L'histoire :
En 1846, l'expédition Donner vers la Californie tourne au cauchemar. La décision de prendre un mauvais raccourci et les conditions climatiques épouvantables empêchent le convoi de passer un col de la Sierra Nevada. Les colons vers l'Ouest sont obligés d'établir un campement d'hiver au bord du lac Truckee... mais ils n'ont quasiment aucune ressource et sont promis à une mort lente. Un groupe de 8 courageux décide d'aller chercher les secours, après avoir fabriqué des raquettes pour marcher dans la neige. Malgré leur lente évolution, ils franchissent la passe. Mais après 5 jours de marche, la réverbération a rendu leur guide Stanton aveugle. Devenu un poids pour le groupe il s'assoit dans la neige, s'allume un cigare et demande à ce qu'on l'abandonne. C'est un déchirement pour la jeune Mary Graves, qui en était amoureuse... mais ainsi fut fait.
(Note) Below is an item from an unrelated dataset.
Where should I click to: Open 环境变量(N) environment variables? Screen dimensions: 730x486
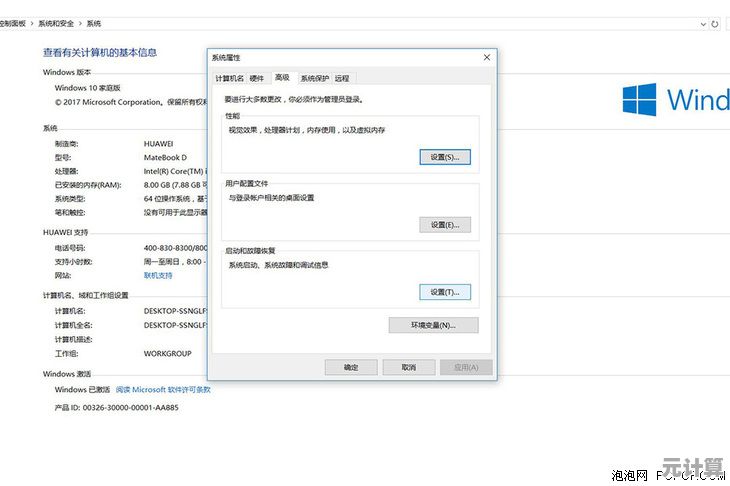click(433, 325)
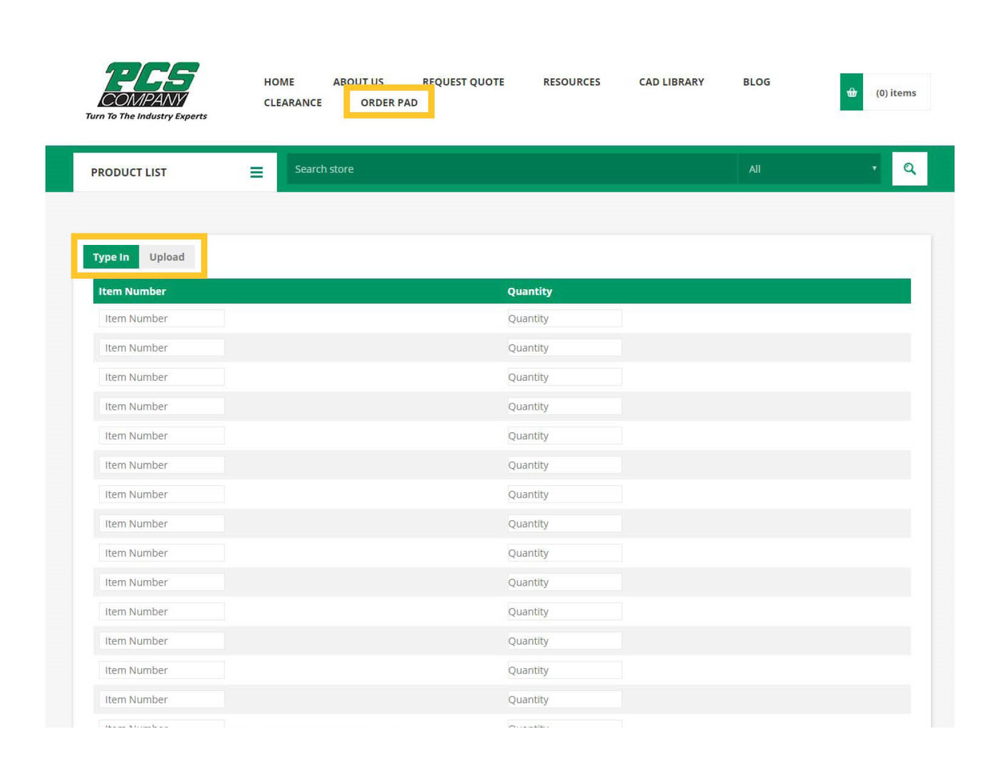1000x773 pixels.
Task: Go to the Home page
Action: pyautogui.click(x=279, y=82)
Quelques heures plus tard, une vigoureuse tempête s'abat sur les 7 rescapés, qui trouvent refuge dans une grotte. Mais la tempête dure des jours, des semaines... Le groupe se nourrit en mangeant des lanières de cuir, mais les forces abandonnent chacun d'eux. La décision est prise de tirer au sort celui qui sera abattu pour servir de nourriture aux autres. Le sort désigne le jeune et serviable Patrick Dolan, qui accepte la sentence. Mais le père de Mary n'a pas la force mentale de tuer son ami. C'est donc Mary qui s'en charge...
Ce qu'on en pense sur la planète BD :
Sur un scénario signé Christophe Bec, le diptyque Death Mountains retrace l'une des plus terribles pages de la conquête de l'Ouest américain : le « Donner Party ». Le premier tome avait explicité les conditions d'une expédition authentique qui tourne à la catastrophe : un mauvais choix de route, une météo pourritissime et des querelles intrinsèques au groupe (le bannissement de Reed suite à son acte meurtrier). Ce second tome amplifie d'emblée la tragédie, qui conduisit certains membres du groupe à se sacrifier pour nourrir les autres. Le cannibalisme imposé pour survivre est sans doute un paroxysme de l'horreur. Logiquement, vue la décrépitude des acteurs, la narration se fait plus visuelle dans ce tome 2 et repose majoritairement sur les encrages dynamiques de Daniel Brecht. Patiemment et froidement – c'est le mot, vu la tempête de neige, sans doute la pire du siècle – les auteurs mettent en scène l'abomination, l'aboutissement du voyage et les différentes expéditions de sauvetage. La majorité des personnages et des anecdotes relatées sont authentiques (par exemple, le guide retrouvé gelé le cigare à la bouche, l'obsession de Reed pour sauver les siens...), bien que partiellement romancés. En marge d'étayer notre culture sur une étape de l'Histoire américaine, Bec conclut en rendant un sens moral nécessaire – à défaut d'être psychologiquement acceptable – à l'horreur ultime : la survie prime, qu'importent les moyens.